** Opening Document extract block **

Everybody, I want to introduce you to my latest heart throb. His name is Louis Wolheim. I met him on Turner Classic Movies about a month ago on Silent Sunday Nights, when the network was screening the silent version of “All Quiet on the Western Front”. I was watching, more from inertia than interested when all the sudden HE appeared, hiding beneath the rear bumper of a German WW 1 military truck in the heavy rain at night, waiting for his chance to steal a pig carcass. In the movie, he’s Cat, the German troop leader and mentor/mother hen to the green cannon-fodder recruits trying to survive the Great War’s unrestrained slaughter.
“WHO THE FUCK IS THAT?”, I wondered, now transfixed by the movie. Here we have an an almost too-perfectly cast type of the big galoot, the thug, the Mafia enforcer, except that he can act both broad and subtly, is charismatic, soulful and telegenic, quick-silver moving between comedic and deadly serious, often in the same scene. “Where have you been all my life?”, and looked him up on my smart phone with one eye while the movie continued (with him not the focus of attention).
From the website, immortalephemera.com, I quote author Cliff Alperti; Louis Robert Wolheim was “A Cornell graduate who stayed on in Ithaca, New York to tutor students in math, it was pure chance that brought Wolheim to stage and screen when a pair of brothers (John and Lionel Barrymore) visited Ithaca on location … and decided to base their own film company in the picturesque town located in Central New York.”
“Most sources state that Louis Robert Wolheim was born in New York on March 28, 1880. All except the census records, that is, which show that through 1905 Wolheim would give his birthplace as Russia and that he and his family would emigrate to New York in 1888.
Wolheim's parents, Elias and Lena, had married around 1870 and according to the 1900 census Lena was mother to ten children total, just three living at the dawn of the twentieth century. Of the three only two, Louis and younger brother Morris, were living with them at that time. Louis Wolheim would be very proud of his Jewish heritage and according to drama critic Ashton Stevens had disdain for Jews in theatre who changed their names to better appeal to the marquee.

** Closing Document extract block **

__Exercise set__.
1 - Summarize the post about Louis Wolheim in two sentences.
2 - In the post about Louis Wolheim, replace "picturesque" with "scenic" and write out the passage from "From the website, immortalephemera.com, I" up to and including "York in 1888.".
The listing that comes after this point is not needed here.

** Opening Dataset block **

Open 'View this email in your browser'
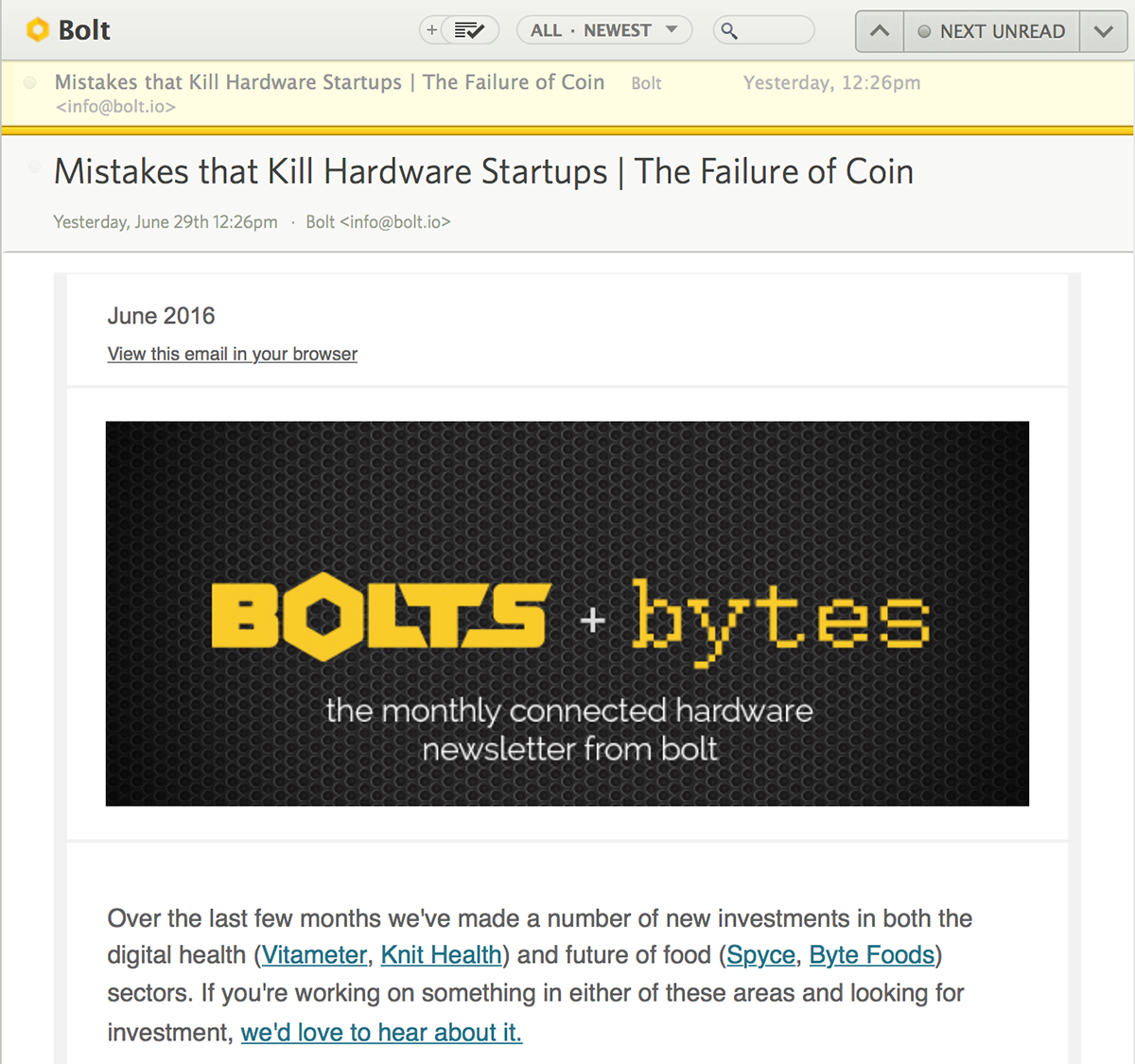 tap(232, 354)
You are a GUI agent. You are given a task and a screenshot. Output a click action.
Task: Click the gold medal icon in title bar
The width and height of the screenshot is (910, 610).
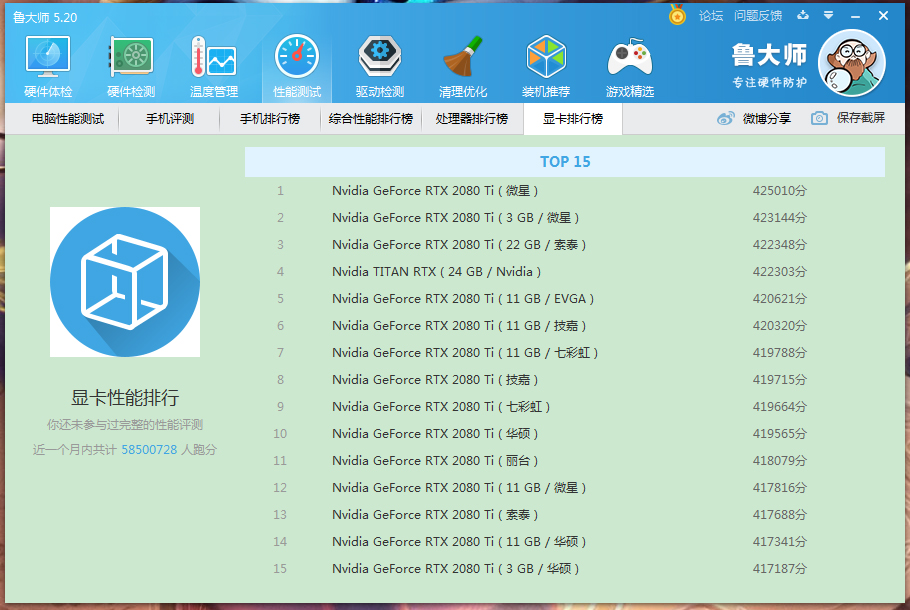(677, 15)
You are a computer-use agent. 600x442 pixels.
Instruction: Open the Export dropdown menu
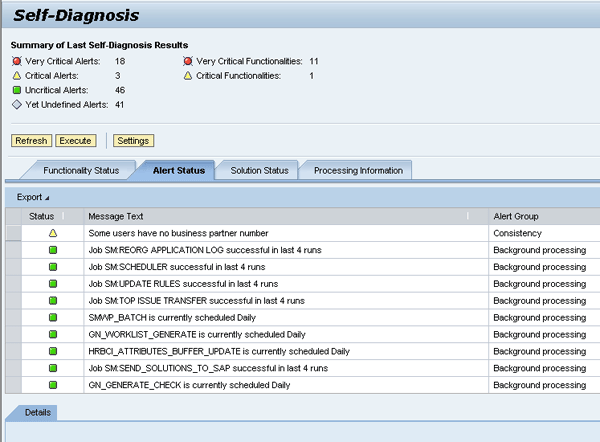(x=33, y=197)
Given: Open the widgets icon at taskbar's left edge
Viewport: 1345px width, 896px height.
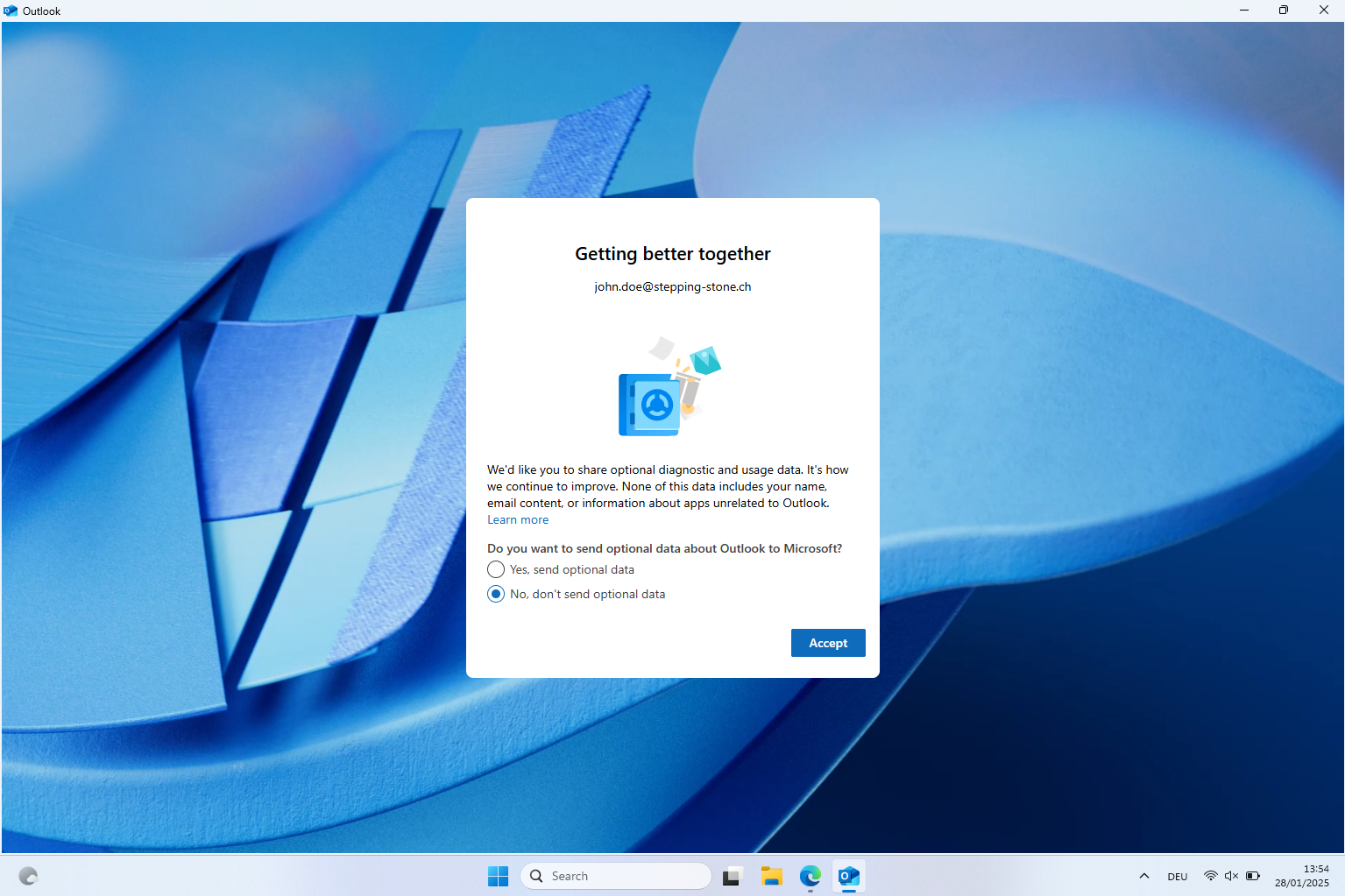Looking at the screenshot, I should coord(28,876).
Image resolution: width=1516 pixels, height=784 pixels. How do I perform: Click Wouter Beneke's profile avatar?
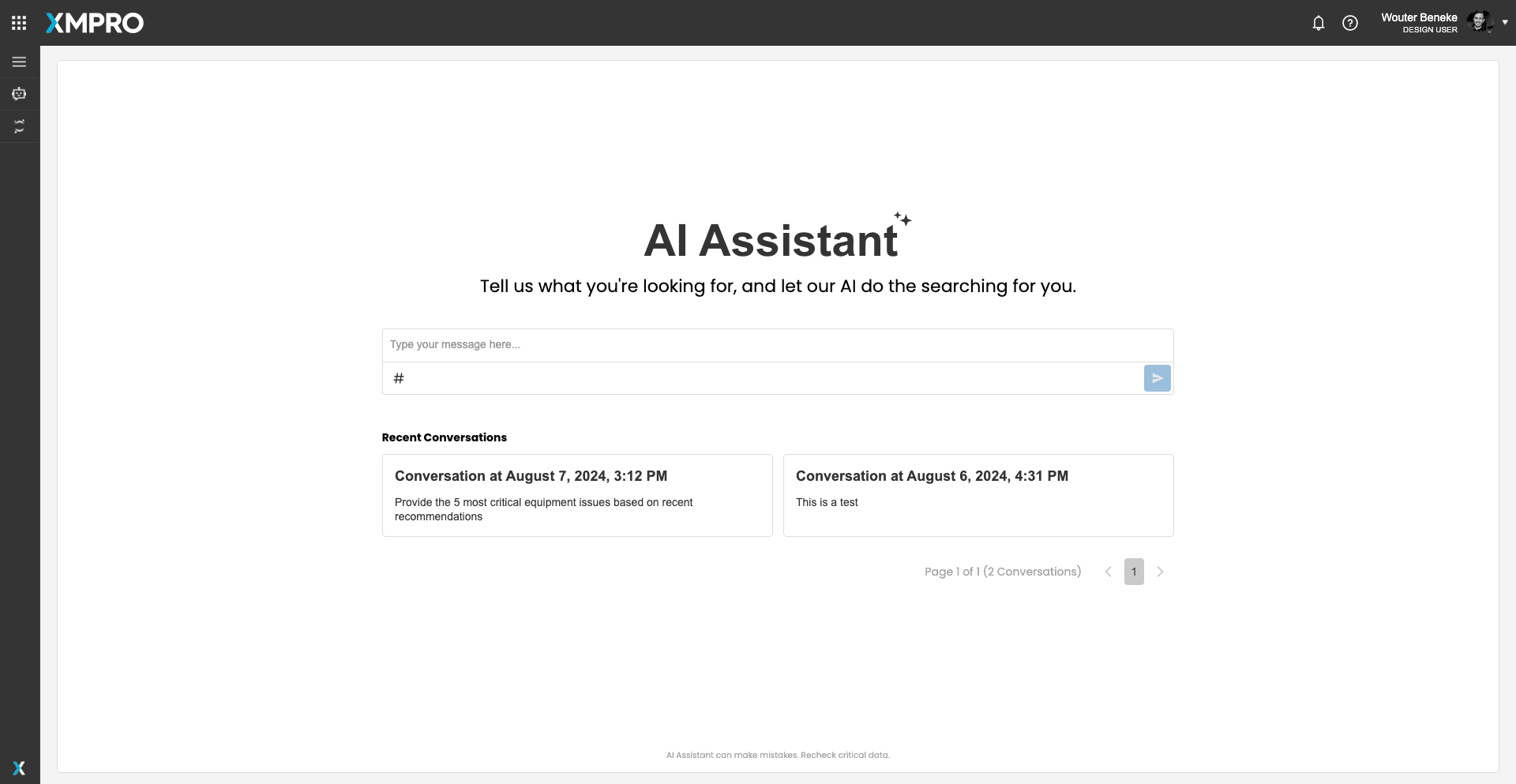click(1480, 22)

** Closing Dataset block **

__Results by task__.
1 - The writer recounts discovering Louis Wolheim while watching the silent version of "All Quiet on the Western Front" on Turner Classic Movies, where he plays Cat, a German troop leader who looks after green recruits. Quoting Cliff Alperti, the post adds that Wolheim, a Cornell graduate tutoring math in Ithaca, came to stage and screen by chance through the Barrymore brothers, that census records give his birthplace as Russia rather than New York, and that he was proud of his Jewish heritage.

2 -
From the website, immortalephemera.com, I quote author Cliff Alperti; Louis Robert Wolheim was “A Cornell graduate who stayed on in Ithaca, New York to tutor students in math, it was pure chance that brought Wolheim to stage and screen when a pair of brothers (John and Lionel Barrymore) visited Ithaca on location … and decided to base their own film company in the scenic town located in Central New York.”
“Most sources state that Louis Robert Wolheim was born in New York on March 28, 1880. All except the census records, that is, which show that through 1905 Wolheim would give his birthplace as Russia and that he and his family would emigrate to New York in 1888.